2. Die nordafrikanische Wüste, die Sahara, stellt ziemlich zu allen Jahreszeiten, besonders aber in der Sommerhälfte des Jahres, einen von Sonnenstrahlen erhitzten, selten von Wolken oder Regen ein wenig abgekühlten Flächenraum dar, welcher der ostwestlichen Länge von Europa fast gleich kommt und mit ihr parallel läuft. Man hat dieselbe mit einem glühendheißen Ofen verglichen, welcher Europa von Süden her heize. Wenn dies auch nicht wörtlich zu nehmen ist, so ist doch nicht zu leugnen, daß diese enorme heiße Fläche manchmal trockenheiße Luftströme nach Europa herübersendet, welche als Landscirocco in Italien, als trockne Föhnwinde in der Schweiz wohlbekannt sind. Auch saugt diese heiße Fläche, um die über ihr aufsteigende, durch Hitze verdünnte Luft – nach dem oben erwähnten Beispiel unserer Oefen – zu ersetzen, fortwährend kühle Luft aus Europa an sich, welche dann, besonders in den Frühlingsmonaten, mit Heftigkeit über das mittelländische Meer hinüber strömt; ein Luftstrom, der besonders in Südfrankreich unter dem Namen Mistral als heftiger und kalter nördlicher Wind wohl bekannt ist. Dadurch aber müssen in der das gemäßigte Europa umgebenden Lufthülle immer Lücken entstehen, in welche der warme obere Passat (Aequatorialstrom) hinabstürzt und dem Erdboden seine befruchtende feuchte Wärme mittheilen kann. Es ist daher ein auch von Dove in seiner neuesten Schrift über Eiszeit, Föhn und Scirocco anerkannter Satz der Witterungskunde, daß da, wo die tropische Zone ein Festland ist, die darüber, nach dem Pole zu, liegende gemäßigte und kalte Zone eine erhöhte Temperatur erhält. Wenn man den Satz umkehrend, sich fragt: wie würde es in Europa aussehen, wenn statt der Wüste Sahara die Stelle Nordafrikas mit Wasser bedeckt wäre? so wird man finden, daß alsdann das Klima Europas bei weitem kühler sein würde, als jetzt.
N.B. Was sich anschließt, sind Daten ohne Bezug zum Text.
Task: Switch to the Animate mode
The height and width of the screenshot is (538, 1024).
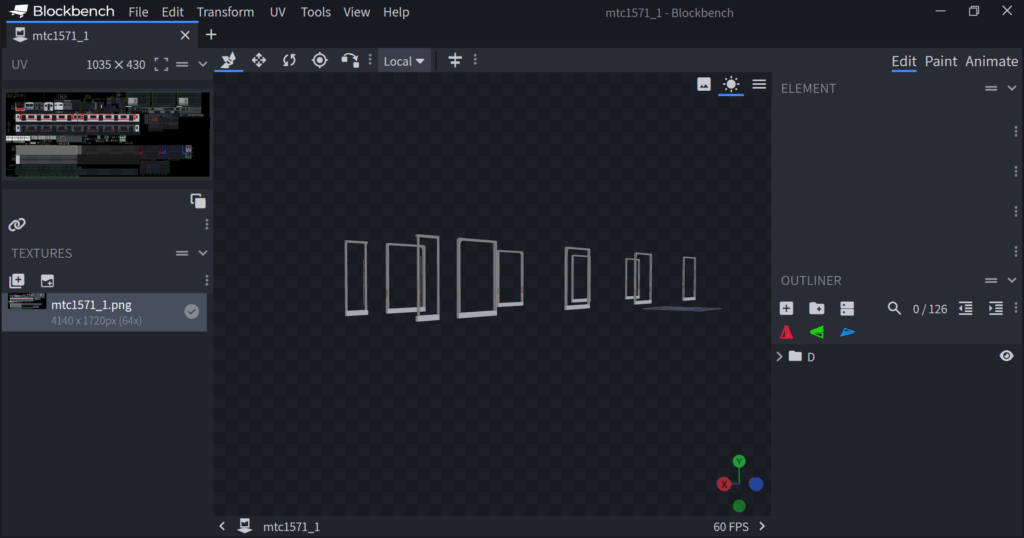Action: pos(991,61)
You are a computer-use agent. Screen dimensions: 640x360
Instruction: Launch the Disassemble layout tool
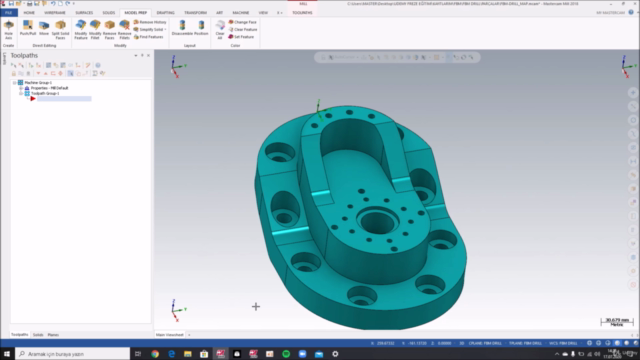coord(182,28)
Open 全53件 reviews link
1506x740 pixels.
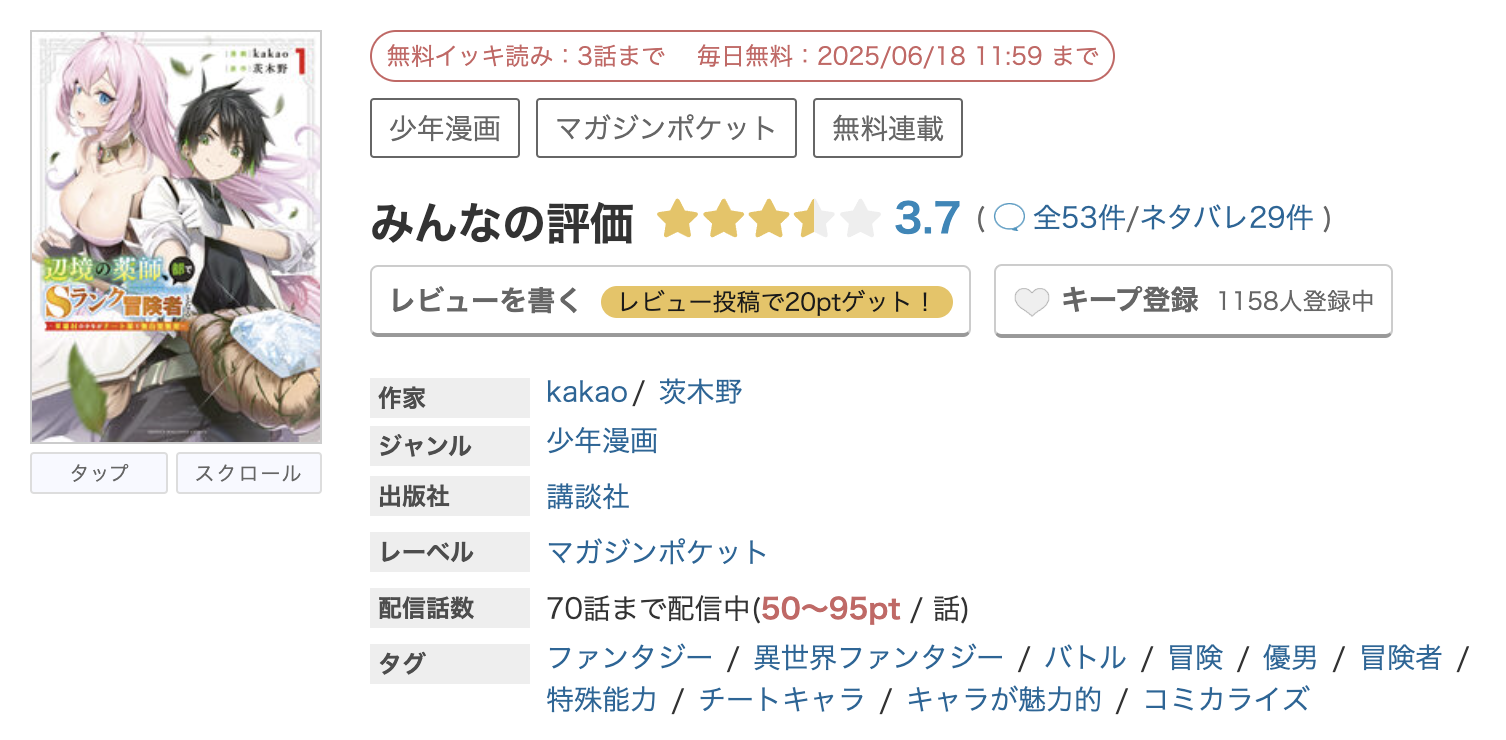tap(1079, 217)
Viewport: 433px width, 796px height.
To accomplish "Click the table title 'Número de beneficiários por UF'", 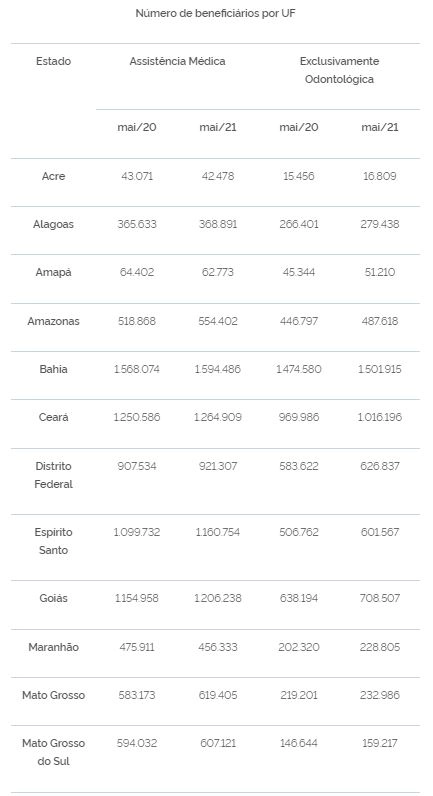I will (x=215, y=14).
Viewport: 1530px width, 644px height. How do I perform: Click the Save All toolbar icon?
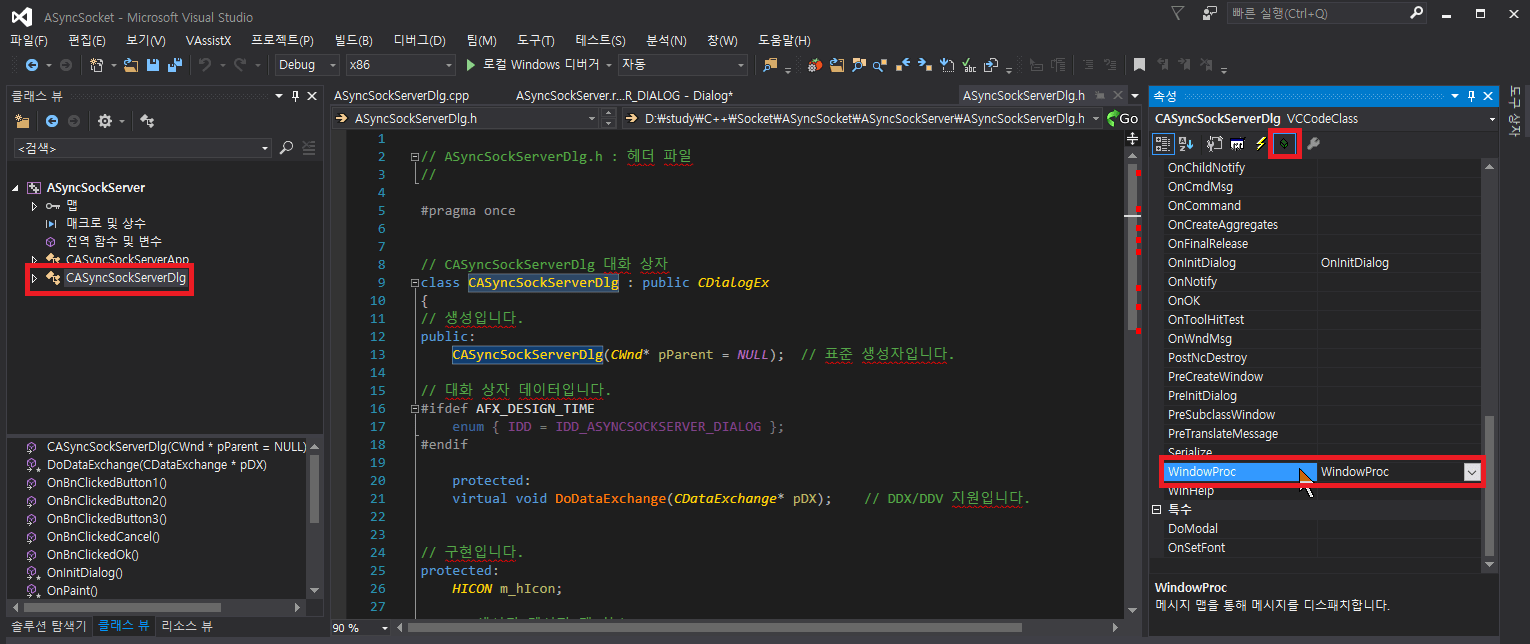175,65
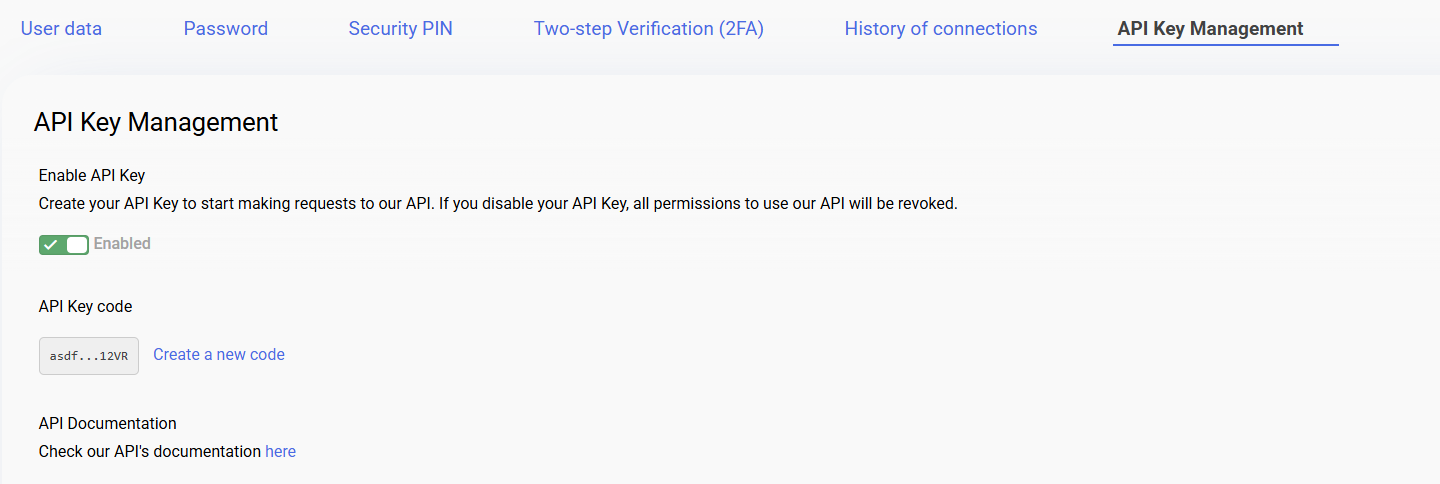Click the "API Key code" section label

click(x=85, y=307)
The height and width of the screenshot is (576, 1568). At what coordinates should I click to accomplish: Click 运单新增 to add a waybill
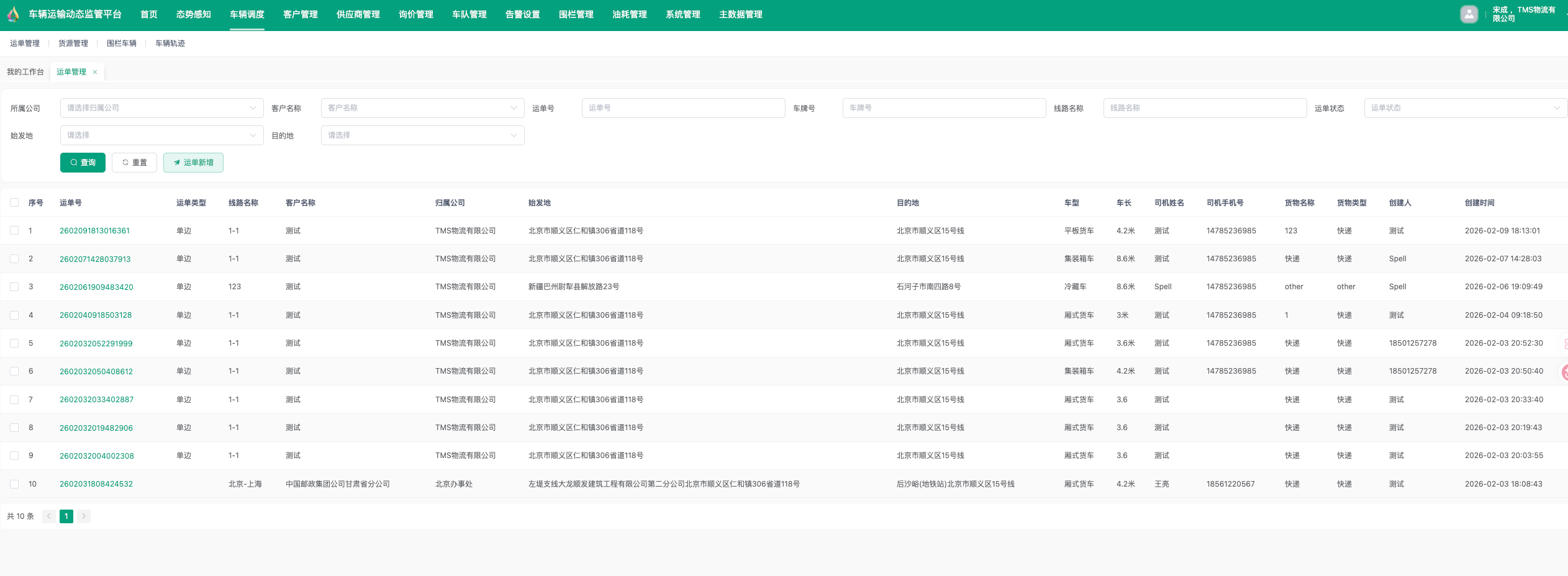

Nun haben die Geognosten schon lange vermuthet, daß in der That in einer zwar vorgeschichtlichen, aber geologisch noch ziemlich neuen Zeit – etwa vor hunderttausend Jährchen – an der Stelle von Nordafrika wirklich ein großes Meer gelegen hat. Eine vor wenig Jahren von den schweizerischen Naturforschern Escher von der Linth und Desor im Gefolge des von seiner Regierung dazu beauftragten französischen Naturforschers Martins unternommene Reise nach dem Süden von Algerien hat unwiderleglich dargethan, daß dort die Wüste aus einem trocken gelegten, wenig über das jetzige Mittelmeerniveau gehobenen, alten, salzdurchtränkten Seeboden besteht, in welchem sich die Schalen von solchen Muscheln eingebettet finden, welche sich noch jetzt an den brackigsalzigen Küsten des Mittelmeeres lebend vorfinden. Darauf fußend, haben die genannten Herren, zuerst Escher von der Linth, die Ansicht aufgestellt, daß zu derjenigen Zeit, wo Nordafrika von Meeresfluthen bedeckt war, die Wärme in den Alpen so gering gewesen sei, daß sich jene mächtigen Gletschermassen bilden konnten, welche fast das ganze Schweizerland bergehoch überdeckten und ihre Endigungen (Moränen und Wanderblöcke) bis Solothurn, Neufchatel, ja bis Würtemberg, hoch über den Genfer- und Bodensee hinweg erstreckten: – die sogenannte Eiszeit. Wenn nun auch dieser Hypothese unser Altmeister der Meteorologie, Dove, in oben genannter Schrift entgegengetreten ist und namentlich die Ansicht, daß der schneeschmelzende Föhn der Schweizergebirge, der Schneefresser, wie man ihn dort nennt, aus Afrika abstamme, widerlegt hat, so bleibt doch für unser heutiges Thema unbestreitbar fest stehen, daß Europa einen Antheil seines günstigen, wärmeren Klimas dieser Nachbarschaft der nordafrikanischen Wüste zu verdanken hat. Dies würde aufhören, wenn wieder Wasser über jene Fläche verbreitet wäre.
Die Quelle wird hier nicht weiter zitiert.